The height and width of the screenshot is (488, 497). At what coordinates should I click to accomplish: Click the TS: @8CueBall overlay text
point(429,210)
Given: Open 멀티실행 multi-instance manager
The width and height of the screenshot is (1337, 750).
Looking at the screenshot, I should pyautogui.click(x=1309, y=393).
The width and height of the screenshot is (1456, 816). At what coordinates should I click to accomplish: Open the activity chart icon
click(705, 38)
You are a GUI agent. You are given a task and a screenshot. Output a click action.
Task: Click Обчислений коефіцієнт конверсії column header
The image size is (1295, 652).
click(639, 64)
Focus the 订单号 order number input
┄┄┄┄┄┄
• _Required action_: Reproduce, unchanged, the line containing "Task: Click Обчислений" and each line after it through the end of the listing above, and nothing else.

• _Solution for this problem_:
Task: Click Обчислений коефіцієнт конверсії column header
The image size is (1295, 652).
click(639, 64)
Focus the 订单号 order number input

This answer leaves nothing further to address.